Environmental Justice Organizer Freed After Controversial Jailing

On November 14, Detroit environmental justice organizer Siwatu-Salama Ra was released from prison pending appeal after being incarcerated for 258 days. Co-director of the East Michigan Environmental Action Council, Ra was sentenced to two years in prison following an incident in which she defended herself, her 2-year-old daughter, and her mother, longtime Sierra Club environmental justice organizer Rhonda Anderson, from an assailant by drawing a registered, unloaded gun. That's Ra, above right with Anderson, outside the correctional facility where Ra had been imprisoned.

In a reversal of his original -- and controversial -- decision, Wayne County (Detroit) Circuit Court Judge Donald Knapp ruled that Ra was not a danger to others, and should be released to be at home with her family while the appeals process plays out.
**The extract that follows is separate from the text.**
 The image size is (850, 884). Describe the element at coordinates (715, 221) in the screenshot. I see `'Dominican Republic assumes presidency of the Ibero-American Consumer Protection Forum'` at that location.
Ra was the mother of a three-year-old and seven months pregnant when she was jailed last spring; she gave birth to a son while in prison, under the watch of prison guards. At the time of her jailing, Ra was taking on polluters like the Detroit Renewable Power trash incinerator and Southwest Detroit's Marathon Oilf refinery, where tar sands crude oil is processed.

“Siwatu-Salama Ra is a powerful and inspiring leader in the Michigan environmental justice community, and a member of the Sierra Club family," Sierra Club executive director Michael Brune said at the time of Ra's sentencing. "[She] has spent her life fighting environmental injustice and pushing back against the big polluters who are violating the law and poisoning her community. Her story underscores the reality that our struggles are all deeply connected -- from environmental justice to the fight against racialized oppression in the criminal justice system.”